**Your instructions:** The records below are to be written out exactly, with every picture omitted.

**Screenshot grounding data:**
*** Block opens ***

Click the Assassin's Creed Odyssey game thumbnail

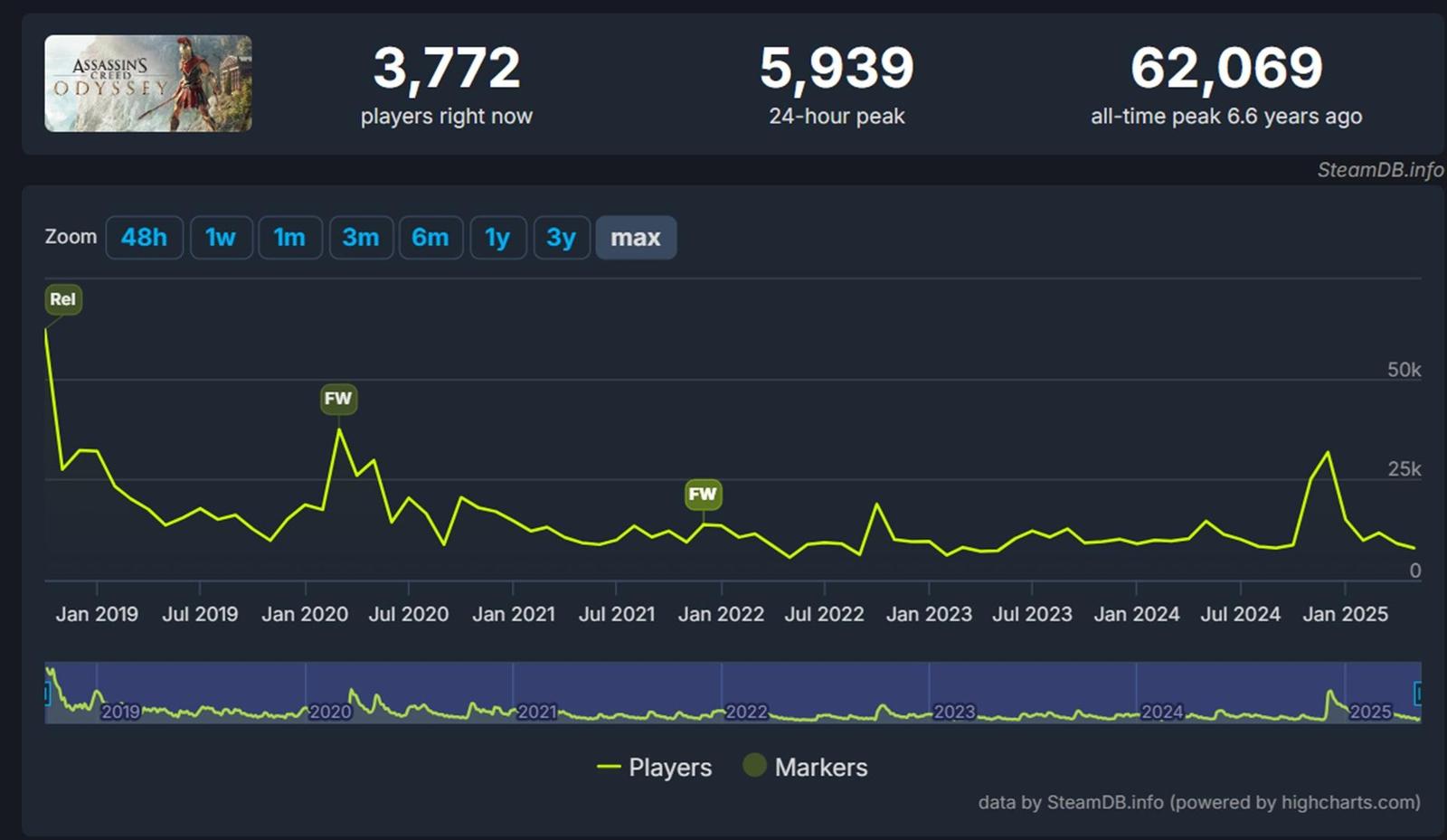click(148, 83)
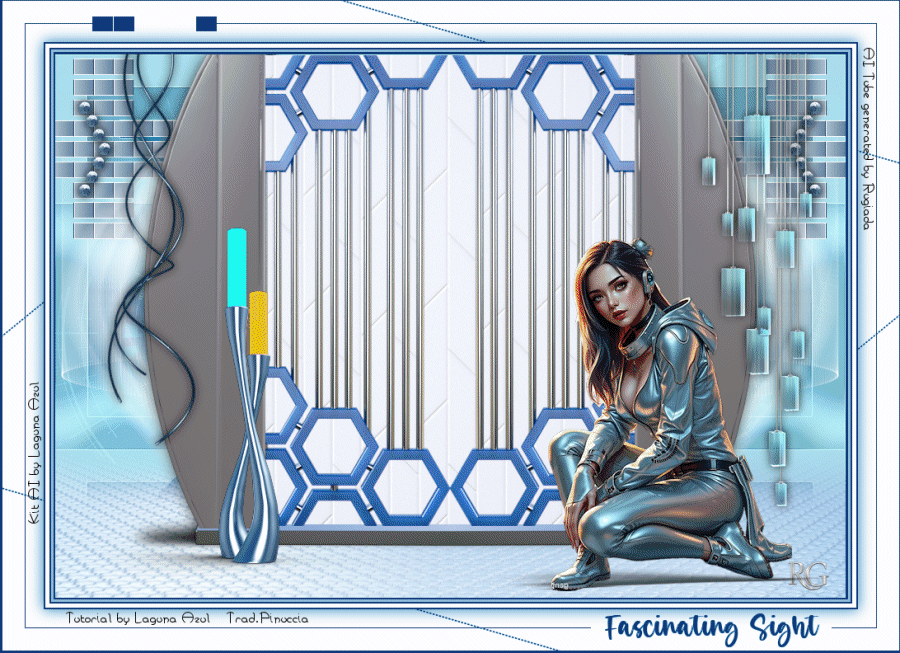The width and height of the screenshot is (900, 653).
Task: Click the RG watermark logo
Action: point(808,574)
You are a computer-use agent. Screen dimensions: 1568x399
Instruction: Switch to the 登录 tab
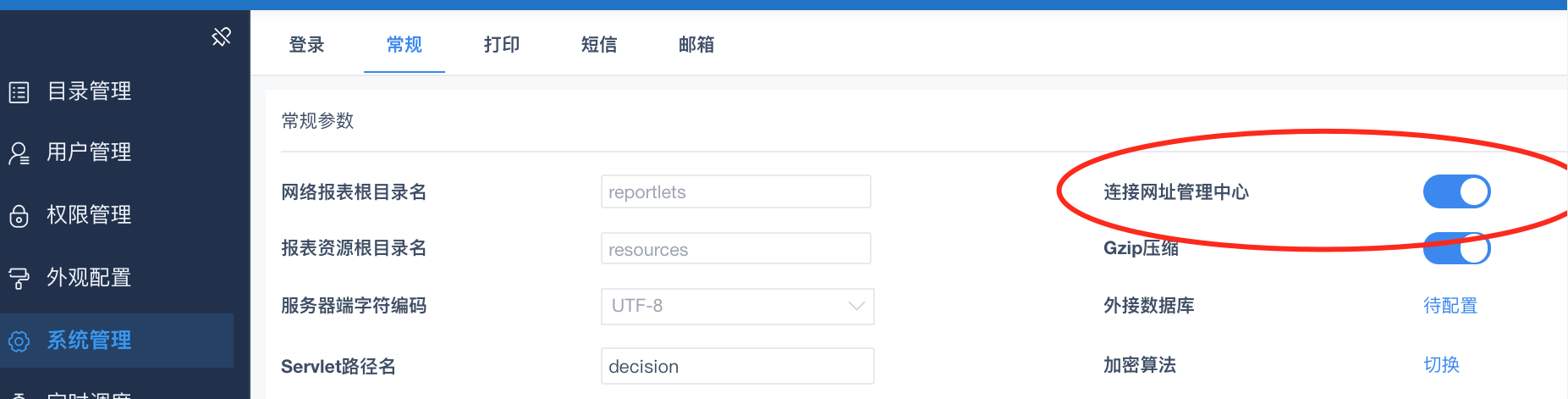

*** Block closes ***

**Answer section:**
Click the Assassin's Creed Odyssey game thumbnail

click(148, 83)
The width and height of the screenshot is (900, 653).
Task: Click the RG watermark logo
Action: point(808,574)
You are a computer-use agent. Screen dimensions: 1568x399
Instruction: Switch to the 登录 tab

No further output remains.